The corporate floor is also buzzing with high-stakes drama. The Supreme Court has absolute stays on trademark licensing, effectively restraining the “Kirloskar” brand from being used by competing group companies. Furthermore, a GST demand of ₹154.8 crore in Andhra Pradesh (though currently stayed) and a recent ₹5.29 crore penalty for previous years serve as a reminder of the regulatory minefield the company is walking through.
Is the management walking the talk? They claim a strategic shift toward high-margin products, yet the Employee Expenses have jumped to ₹779 crore, and Other Expenses remain sticky.
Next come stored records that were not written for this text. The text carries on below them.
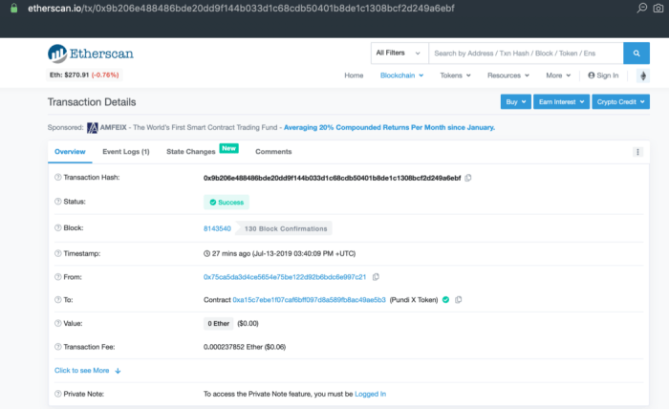Expand the Buy dropdown button
This screenshot has width=669, height=409.
coord(515,102)
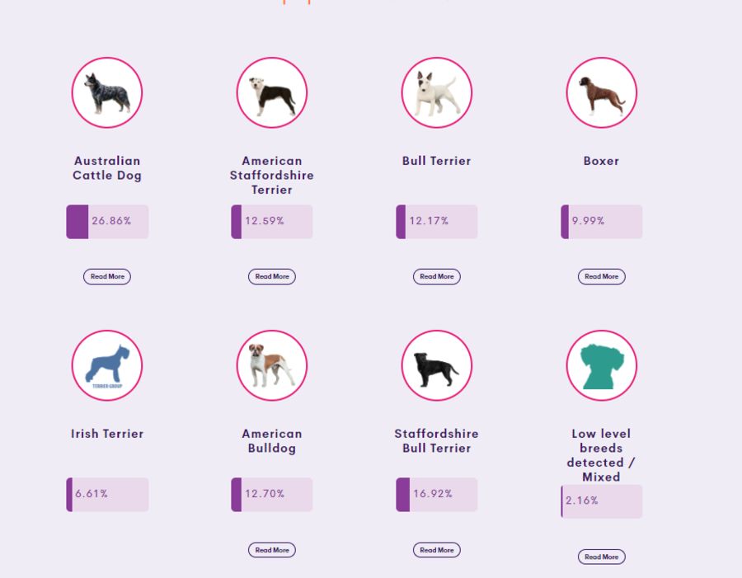742x578 pixels.
Task: Click the Australian Cattle Dog breed image
Action: pyautogui.click(x=107, y=93)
The company is gaining attention for its Nuclear and Data Center plays, but the question remains: Can they convert this high-tech hype into hard, cold cash?
2. Introduction
Kirloskar Brothers Limited is the flagship of the 138-year-old Kirloskar Group, founded by Laxmanrao Kirloskar. It isn’t just about pumps; it is about the movement of fluid across civilizations. From providing drinking water to 35% of India’s population to powering the cooling systems of global tech giants like Meta and Amazon, KBL’s footprint is massive.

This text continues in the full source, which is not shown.